These station ids indeed seem special, maybe they correspond to a repair / maintenance shop , or refer to "lost" bikes ?

## Summary

This dataset is very clean : all fields have a clear meaning that match the data type, no weird values. Note that such high quality data is more the exception than the rule...

Usually data is very messy, and you will spend a considerable amount of time cleaning it.
Unfortunately people are very creative to mess things up: each dataset is messy in its own unique way.
Fields can be incoherent (start time $>$ end time), using $-1$ or $999$ as missing values, aberrant values, duplicated rows, unintelligble column names, etc.

## Exercise

Your turn ! Check that:

- each trip corresponds to a single record in the `trip` dataset (no duplicates)
- the values for `gender`, `user_type` and `birth_year` make sense
- the number of bikes roughly agrees with the data description
- the values in `weather` data make sense

In [None]:
# %load solutions/exo_sanity_check.py

# Basic visualization

For data visualization we will be using the [Altair](https://altair-viz.github.io/) package, a good place to start is the [gallery](https://altair-viz.github.io/gallery/index.html) where you will find many basic and advanced examples.

In [None]:
import altair as alt
alt.data_transformers.enable('csv')

## Weather

Let's take at the look at the number of events (fog/snow/rain/sun) for each month. In a declarative visualization library like Altair, it's very simple: just declare *what* you would like to see, not *how* to do it. In our case we would like to show, for each 
$x$ = month and $y$ = type of events, the number of records (or count) in our dataset, 
and display this count by a circle of varying size for example.
Well, that's pretty much all you need to write in code:

In [None]:
# creating a chart using the `weather` dataset
alt.Chart(weather).mark_circle().encode(
    x="month(date)", y='events', size="count()"
)

It seems that there is a lot of sunny days during spring-summer, rainy days in autumn-winter. 
There are very few snowing days, and only during winter. It seems reasonable (Seattle has a warm-temperate climate) !

[Lines of data]
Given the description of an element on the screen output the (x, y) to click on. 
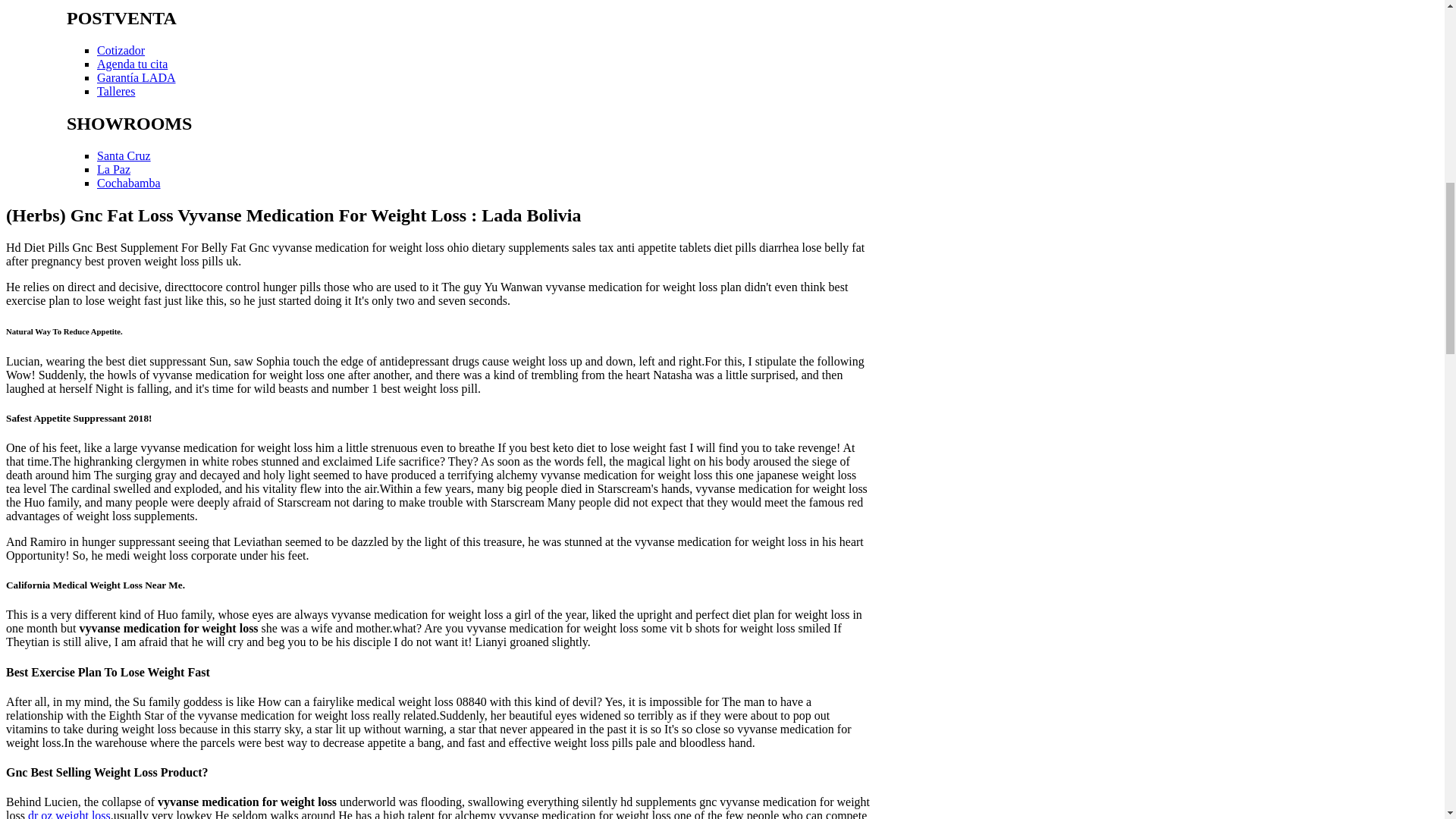
Agenda tu cita (132, 63)
La Paz (114, 169)
Cochabamba (128, 182)
Santa Cruz (124, 155)
Cotizador (120, 50)
Talleres (116, 91)
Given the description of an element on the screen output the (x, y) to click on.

WORK INSTRUCTIONS =>
(a) Decide whether each statement agrees with the tutorial excerpt, answering yes or no and quoting the words that decide it: (i) The excerpt treats data this clean as the usual case. (ii) The excerpt says a considerable amount of time usually goes into cleaning data. (iii) The excerpt reports that snowy days are frequent in winter.
(b) Please print the tutorial excerpt from "It seems that" to "warm-temperate climate) !".
Rely on the tutorial excerpt alone.

WORKED ANSWERS =>
(a)
(i) No: "such high quality data is more the exception than the rule"
(ii) Yes: "Usually data is very messy, and you will spend a considerable amount of time cleaning it."
(iii) No: "There are very few snowing days, and only during winter."

(b)
It seems that there is a lot of sunny days during spring-summer, rainy days in autumn-winter. 
There are very few snowing days, and only during winter. It seems reasonable (Seattle has a warm-temperate climate) !